‘My Unorthodox Life’ Star Insists She Owns 50% Of Elite

Apr 2022 // Law360

Netflix reality TV star Julia Haart told a Delaware court on Tuesday that her soon-to-be ex-husband Silvio Scaglia repeatedly said he had given her 50% ownership of talent and modeling agency Elite World Group LLC and that she had the same amount of control as he did.

But Scaglia, a successful Italian entrepreneur who founded and sold Italian telecommunications company Fastweb before he acquired EWG in 2011, said he contributed at least $150 million to EWG and its holding company, Freedom Holding Inc., and he never intended to hand over half of EWG to his wife.

“I always wanted to retain control. Sharing control never crossed my mind,” Scaglia said in testimony Tuesday.

The dueling testimony came during the first day of a two-day, in-person trial in Delaware’s Chancery Court over the company’s ownership. Haart sued Scaglia in February, claiming he had unfairly pushed her out of EWG and cut off her access to corporate credit cards and Freedom’s bank account.

The “My Unorthodox Life” star alleges that Scaglia promised before they married that they would be equal partners in ownership, control and voting rights of EWG and Freedom, and that she was shocked when she learned in 2020 that he had issued himself preferred shares.

“I was devastated,” she testified from the witness stand Tuesday. “I believed him implicitly … and lo and behold, I was not equal.”

Haart said Tuesday she first met Scaglia in 2015 when she was marketing her shoe brand, and a co-branding relationship between the two evolved into a relationship that led to their marriage in June 2019.

Scaglia promised her that they would grow the business as equal partners, Haart testified.

“I would put in the sweat equity, he would put in the investment, and we would build things together,” she said.

Haart asserts that an entity restructuring agreement the two signed in April 2019 divided control and ownership of both EWG and Freedom equally and transferred 50% of all shares to her.

She said Tuesday that she understood she wouldn’t actually receive her shares in until after the marriage so that the transfer wouldn’t trigger a gift tax.

Scaglia described in his testimony that the entity restructuring agreement was “an internal bookkeeping task” that formerly transferred certain entities under the EWG umbrella, but did not create any change of control.

He said he would never structure a company with 50-50 ownership because it “blocks companies” and prevents them from resolving deadlocks.
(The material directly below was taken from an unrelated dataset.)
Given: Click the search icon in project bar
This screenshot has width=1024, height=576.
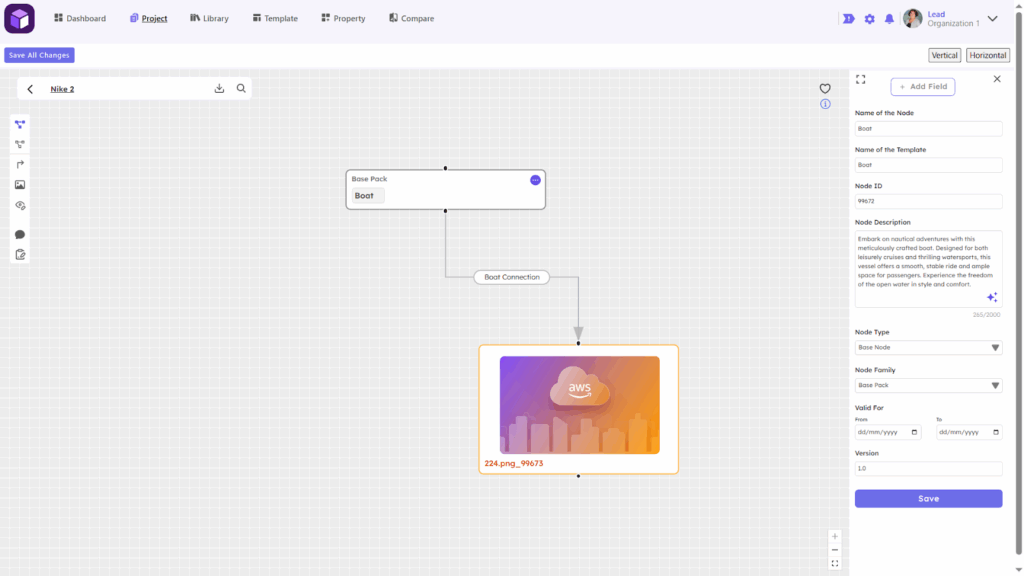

Scaglia said he established Freedom and is its sole director and owns all 123,665 shares of its preferred stock, which was created when he put in the initial investment. Under an operating agreement, Freedom controls EWG and the board of the directors manages the company, he said. If the company is sold, the preferred stock would be redeemed first, he said.

Haart claimed on Tuesday that she owns 61,832 of the preferred shares — one share less than Scaglia — which he disputes.

When she learned that she had one less preferred share than her husband, she texted her accountant, Jeffrey Feinman, and he assured her that she equally owned half the company, she testified Tuesday.

“He assured me that the one share didn’t matter,” Haart said. “Both Jeffrey Feinman and Silvio had assured me 100,000% that we were equal in every way.”

Under cross-examination from Scaglia’s attorneys, when asked whether she ever got stock certificates for any of the preferred shares, Haart said she wouldn’t know.

Scaglia testified that he transferred 50 shares of common stock to Haart in July 2019 after they were married, and he had appointed her CEO of the agency — a move he described Tuesday as “a mistake.” He retained 50 shares of common stock.

He said he transferred the common stock so that she could share equally in the growth of the company.

But Scaglia insisted that he never appointed Haart as a director of the holding company and never gave her any of the preferred shares.

“I owned Elite for a long time,” Scaglia said. “I was willing to share with her the value created, but not what I owned before.”

Haart doesn’t own 50% of the voting shares, and she doesn’t own 50% of the preferred shares, he said.

The trial will continue Wednesday.

Haart is represented by Henry E. Gallagher Jr., Matthew F. Boyer and Scott E. Swenson of Connolly Gallagher LLP, and Thomas R. Ajamie, Wallace A. Showman, Ryan van Steenis and Lewis S. Fischbein of Ajamie LLP.

Scaglia is represented by Peter Bicks, Lisa T. Simpson, Marc R. Shapiro and Emmanuel Fua of Orrick Herrington & Sutcliffe LLP, and Rudolf Koch, Susan M. Hannigan, Travis S. Hunter, Kyle H. Lachmund and Sandy Xu of Richards Layton & Finger PA.

The case is Haart v. Scaglia, case number 2022-0145, in the Court of Chancery for the State of Delaware.